Hook: Riding with the Bible and the Quran on the dash, and I'm swerving while I'm driving so they beefin when they clash. Its absurd and that's a problem I'm indecent to the fact. I inhale it, and I pop it go to sleep on top my bed and when I wake up, I try to find the strength to have control. Dear heavenly father please help me to cleanse my soul. Walk in the gates of hell with the glock inside of my clothes, nothing but treacherous thoughts surrounded by demons and hoes.

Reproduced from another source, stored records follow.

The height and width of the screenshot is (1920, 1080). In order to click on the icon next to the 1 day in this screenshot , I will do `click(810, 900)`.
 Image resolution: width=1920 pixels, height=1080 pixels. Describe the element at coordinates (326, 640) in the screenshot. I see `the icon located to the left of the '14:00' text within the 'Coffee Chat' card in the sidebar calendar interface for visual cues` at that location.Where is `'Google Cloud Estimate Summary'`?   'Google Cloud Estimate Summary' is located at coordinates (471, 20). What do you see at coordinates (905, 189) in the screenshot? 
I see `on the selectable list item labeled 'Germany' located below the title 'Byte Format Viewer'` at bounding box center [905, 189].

Verse 2: I repent when I do it, hypocrisy in my movements. Sinning is so poetic but why the $#&@ am i fluent, don't know but I cant forget it imagine if your the shooter. Killer one of your brothers imagine if your the Judas haunted by nothing but angels screaming #Secondlifemusic. In tune with the fact that my faith is so inconclusive. Whether I bow my body and start to prey to the east, or put crosses on top my body scuba diving in holy water. Prey not to have a son and more so not to have a daughter to watch them suffer internally side of this new world order. Death of dreams and my mental caliber made me a mourner, developing by the truth that I could just never conform. Im being born in a pre war Sodom and Gomorrah, nothing but my words and my balls but these lyrics not lying dormant. So I bow my head have a conversation with God, whether the Church or the Mosque I'm a get inside the car and I'm


Hook 2x: Riding with the Bible and the Quran on the dash, and I'm swerving while I'm driving so they beefin when they clash. Its absurd and that's a problem I'm indecent to the fact. I inhale it, and I pop it go to sleep on top my bed and when I wake up, I try to find the strength to have control. Dear heavenly father please help me to cleanse my soul. Walk in the gates of hell with the glock inside of my clothes, nothing but treacherous thoughts surrounded by demons and hoes

Verse 3: And when I wake up, I say to myself was it worth it? Poison flows through your blood whenever you chillin with serpents. Smoking weed with the demons and trying to pillage the virgins, now I lay me down to sleep into hell I enter imperfect. Or inside of a prison cell with guilty being the verdict. The thoughts that I contemplate while I'm smoking and sipping bourbon. The hopes of the metaphysical coming to deliver purpose while keeping my fingers crossed, while I'm high and drunk on the church steps.